Provided information:
++++
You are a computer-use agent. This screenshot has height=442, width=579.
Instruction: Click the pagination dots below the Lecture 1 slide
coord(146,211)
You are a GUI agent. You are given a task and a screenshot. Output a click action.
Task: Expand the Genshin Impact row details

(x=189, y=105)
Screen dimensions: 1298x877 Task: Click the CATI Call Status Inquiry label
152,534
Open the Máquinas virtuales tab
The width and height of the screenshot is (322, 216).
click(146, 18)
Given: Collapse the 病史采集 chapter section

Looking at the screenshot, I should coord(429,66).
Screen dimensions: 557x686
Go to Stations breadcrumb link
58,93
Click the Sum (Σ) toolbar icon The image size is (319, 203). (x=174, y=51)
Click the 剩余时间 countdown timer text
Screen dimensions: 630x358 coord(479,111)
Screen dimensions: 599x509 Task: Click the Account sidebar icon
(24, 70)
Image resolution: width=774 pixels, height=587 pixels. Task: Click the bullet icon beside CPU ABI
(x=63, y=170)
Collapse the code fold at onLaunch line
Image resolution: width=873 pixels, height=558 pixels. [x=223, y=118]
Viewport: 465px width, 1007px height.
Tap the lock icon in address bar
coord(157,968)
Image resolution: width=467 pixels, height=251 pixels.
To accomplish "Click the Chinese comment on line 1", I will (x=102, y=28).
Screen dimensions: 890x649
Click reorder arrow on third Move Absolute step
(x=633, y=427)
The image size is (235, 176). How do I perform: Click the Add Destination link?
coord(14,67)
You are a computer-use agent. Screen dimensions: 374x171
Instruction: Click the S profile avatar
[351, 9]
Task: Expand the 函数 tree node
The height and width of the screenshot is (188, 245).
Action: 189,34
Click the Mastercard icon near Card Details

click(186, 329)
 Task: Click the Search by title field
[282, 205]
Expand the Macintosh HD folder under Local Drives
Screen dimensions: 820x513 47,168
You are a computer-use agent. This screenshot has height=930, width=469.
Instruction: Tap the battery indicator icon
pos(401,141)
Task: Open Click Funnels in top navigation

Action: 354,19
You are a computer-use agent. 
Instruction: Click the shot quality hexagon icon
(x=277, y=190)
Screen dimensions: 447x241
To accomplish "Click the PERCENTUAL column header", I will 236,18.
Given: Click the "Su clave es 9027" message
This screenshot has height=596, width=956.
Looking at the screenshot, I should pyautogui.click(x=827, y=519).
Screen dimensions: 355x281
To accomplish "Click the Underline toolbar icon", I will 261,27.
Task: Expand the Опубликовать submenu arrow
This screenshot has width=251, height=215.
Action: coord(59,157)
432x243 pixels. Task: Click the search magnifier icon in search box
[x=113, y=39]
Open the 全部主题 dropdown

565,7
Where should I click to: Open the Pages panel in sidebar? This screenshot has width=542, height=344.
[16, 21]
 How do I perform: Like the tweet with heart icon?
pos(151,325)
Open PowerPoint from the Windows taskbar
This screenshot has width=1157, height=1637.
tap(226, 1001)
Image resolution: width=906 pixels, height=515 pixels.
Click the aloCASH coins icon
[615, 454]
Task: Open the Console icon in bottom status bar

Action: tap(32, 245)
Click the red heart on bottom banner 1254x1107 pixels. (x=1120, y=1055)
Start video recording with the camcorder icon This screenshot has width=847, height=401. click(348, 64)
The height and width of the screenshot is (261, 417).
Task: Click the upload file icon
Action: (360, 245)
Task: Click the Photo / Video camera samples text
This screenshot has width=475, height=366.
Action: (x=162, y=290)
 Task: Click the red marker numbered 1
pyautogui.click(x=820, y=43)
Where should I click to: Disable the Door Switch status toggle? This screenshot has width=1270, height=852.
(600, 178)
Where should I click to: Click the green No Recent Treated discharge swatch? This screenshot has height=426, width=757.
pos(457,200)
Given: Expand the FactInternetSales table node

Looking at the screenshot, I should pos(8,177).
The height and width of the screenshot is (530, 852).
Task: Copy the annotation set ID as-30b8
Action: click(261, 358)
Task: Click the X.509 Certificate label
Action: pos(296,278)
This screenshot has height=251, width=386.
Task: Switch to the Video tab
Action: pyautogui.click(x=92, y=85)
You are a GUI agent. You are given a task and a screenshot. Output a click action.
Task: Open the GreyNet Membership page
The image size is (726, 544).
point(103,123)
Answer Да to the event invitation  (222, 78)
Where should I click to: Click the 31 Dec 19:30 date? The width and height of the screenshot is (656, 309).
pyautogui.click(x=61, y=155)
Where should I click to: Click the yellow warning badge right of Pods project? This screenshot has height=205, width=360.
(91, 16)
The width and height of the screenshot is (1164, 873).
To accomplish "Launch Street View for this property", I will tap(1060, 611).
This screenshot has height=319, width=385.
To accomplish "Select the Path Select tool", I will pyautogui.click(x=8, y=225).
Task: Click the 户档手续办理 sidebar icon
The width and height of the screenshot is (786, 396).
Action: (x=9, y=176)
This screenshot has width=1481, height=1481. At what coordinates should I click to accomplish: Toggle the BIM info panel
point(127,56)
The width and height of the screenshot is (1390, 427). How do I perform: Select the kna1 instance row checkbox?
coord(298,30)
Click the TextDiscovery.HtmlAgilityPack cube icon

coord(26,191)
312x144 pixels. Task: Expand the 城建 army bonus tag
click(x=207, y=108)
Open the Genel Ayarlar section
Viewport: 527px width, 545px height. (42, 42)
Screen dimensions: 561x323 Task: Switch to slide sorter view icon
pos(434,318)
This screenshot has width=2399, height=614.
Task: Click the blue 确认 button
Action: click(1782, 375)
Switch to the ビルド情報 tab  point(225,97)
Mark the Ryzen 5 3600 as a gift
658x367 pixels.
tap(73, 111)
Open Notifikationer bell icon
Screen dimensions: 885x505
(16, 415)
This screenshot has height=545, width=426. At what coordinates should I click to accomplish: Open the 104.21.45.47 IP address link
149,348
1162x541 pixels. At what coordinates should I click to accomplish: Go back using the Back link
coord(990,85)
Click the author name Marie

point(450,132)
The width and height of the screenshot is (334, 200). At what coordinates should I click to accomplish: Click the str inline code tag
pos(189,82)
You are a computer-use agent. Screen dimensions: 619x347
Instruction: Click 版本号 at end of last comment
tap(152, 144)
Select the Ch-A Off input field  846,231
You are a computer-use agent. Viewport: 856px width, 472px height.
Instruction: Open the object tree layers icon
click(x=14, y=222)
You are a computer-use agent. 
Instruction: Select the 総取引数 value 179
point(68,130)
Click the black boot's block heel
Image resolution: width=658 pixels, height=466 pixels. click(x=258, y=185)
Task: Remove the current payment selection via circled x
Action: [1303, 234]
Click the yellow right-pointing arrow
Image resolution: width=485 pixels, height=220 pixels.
++++
About this exercise: Above are the entries. Copy exactly the part that opens with the line containing "Instruction: Tap the battery indicator icon" and closes with the line containing "Given: Click the", and no more.

Exercise response:
Instruction: Tap the battery indicator icon
pos(401,141)
Task: Open Click Funnels in top navigation

Action: 354,19
You are a computer-use agent. 
Instruction: Click the shot quality hexagon icon
(x=277, y=190)
Screen dimensions: 447x241
To accomplish "Click the PERCENTUAL column header", I will 236,18.
Given: Click the "Su clave es 9027" message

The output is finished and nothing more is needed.